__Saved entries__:
----

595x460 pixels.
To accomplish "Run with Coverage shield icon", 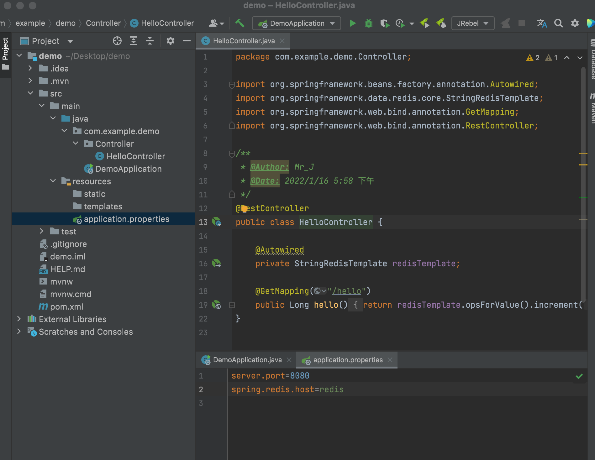I will tap(384, 24).
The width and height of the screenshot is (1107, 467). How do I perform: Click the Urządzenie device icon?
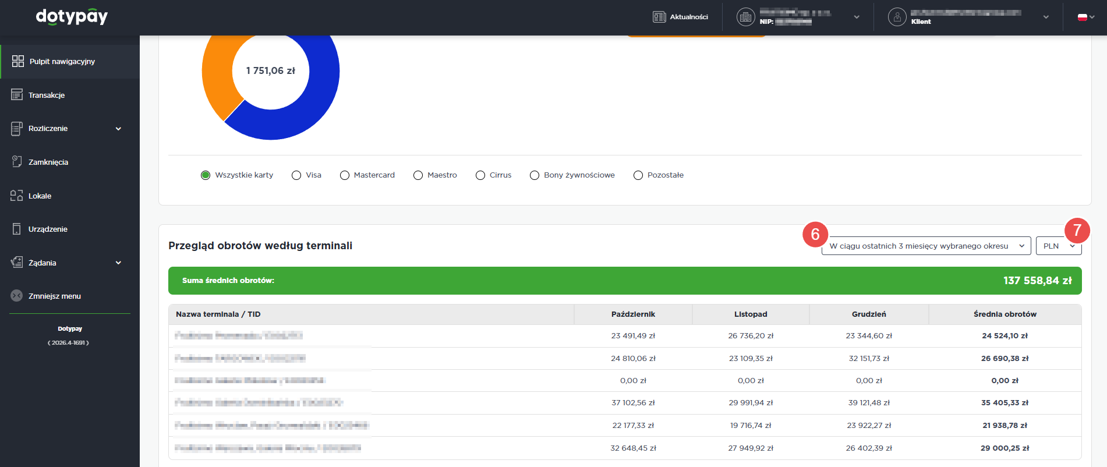pos(17,229)
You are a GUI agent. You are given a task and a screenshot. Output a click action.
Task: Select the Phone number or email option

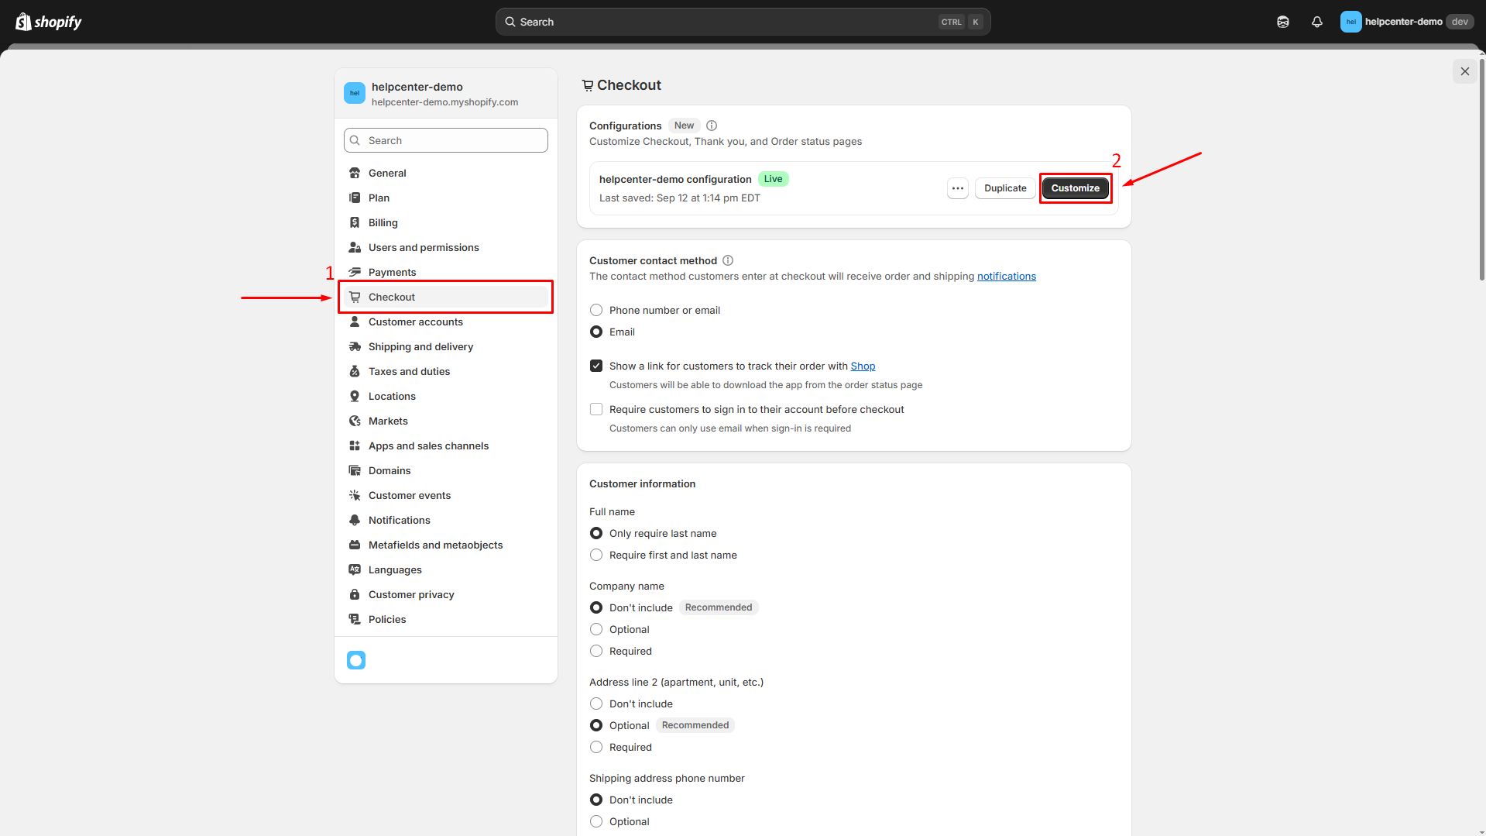(x=596, y=310)
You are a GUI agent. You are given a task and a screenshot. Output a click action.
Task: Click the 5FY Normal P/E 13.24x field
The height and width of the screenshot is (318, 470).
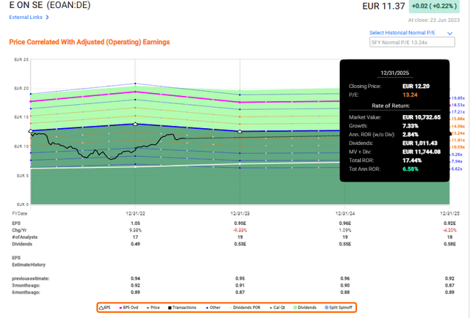click(413, 44)
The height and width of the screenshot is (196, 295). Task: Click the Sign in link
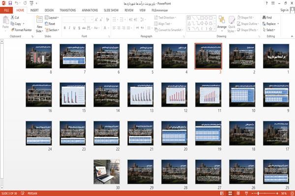[x=284, y=10]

----

Please copy only the lines from the one that contains "Task: Select the Phone number or email option" through the last line of the records, exactly, and keep every picture out of the copy.

__ANSWER SECTION__:
Task: Select the Phone number or email option

(x=596, y=310)
You are a GUI agent. You are given a task and a screenshot. Output a click action.
Task: Click the 5FY Normal P/E 13.24x field
The height and width of the screenshot is (318, 470).
click(413, 44)
The height and width of the screenshot is (196, 295). Task: Click the Sign in link
[x=284, y=10]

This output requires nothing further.